Task inputs:

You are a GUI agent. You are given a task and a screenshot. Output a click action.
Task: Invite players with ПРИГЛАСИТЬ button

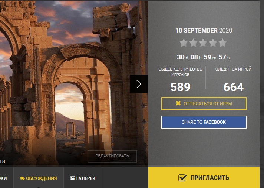tap(204, 178)
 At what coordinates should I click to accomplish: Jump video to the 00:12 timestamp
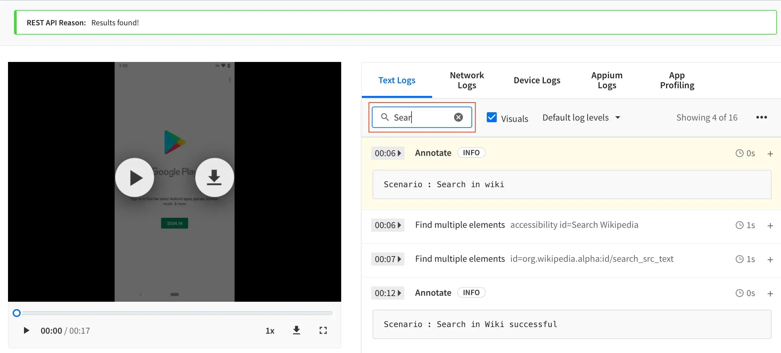388,293
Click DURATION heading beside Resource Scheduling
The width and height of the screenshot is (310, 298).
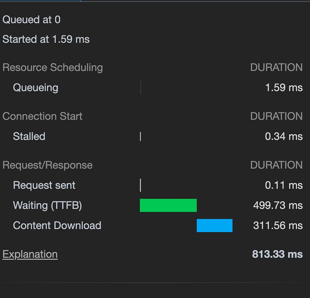point(276,68)
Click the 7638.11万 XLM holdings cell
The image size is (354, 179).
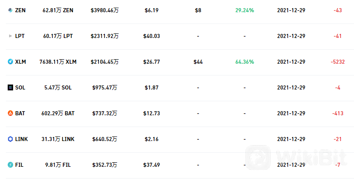(x=58, y=62)
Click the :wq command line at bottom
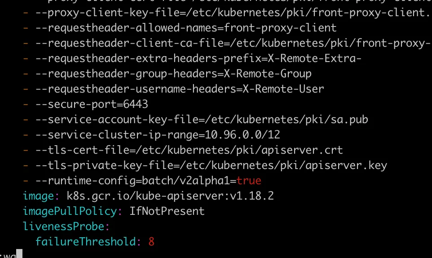 pyautogui.click(x=11, y=254)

Assignment:
The copy should hold exactly the lines from the line containing "At what coordinates" through the end of the data, both ends included, and no pictures.

Expected answer:
 At what coordinates should I click to accomplish: Jump video to the 00:12 timestamp
388,293
Click DURATION heading beside Resource Scheduling
The width and height of the screenshot is (310, 298).
point(276,68)
Click the 7638.11万 XLM holdings cell
The image size is (354, 179).
(x=58, y=62)
Click the :wq command line at bottom
 pyautogui.click(x=11, y=254)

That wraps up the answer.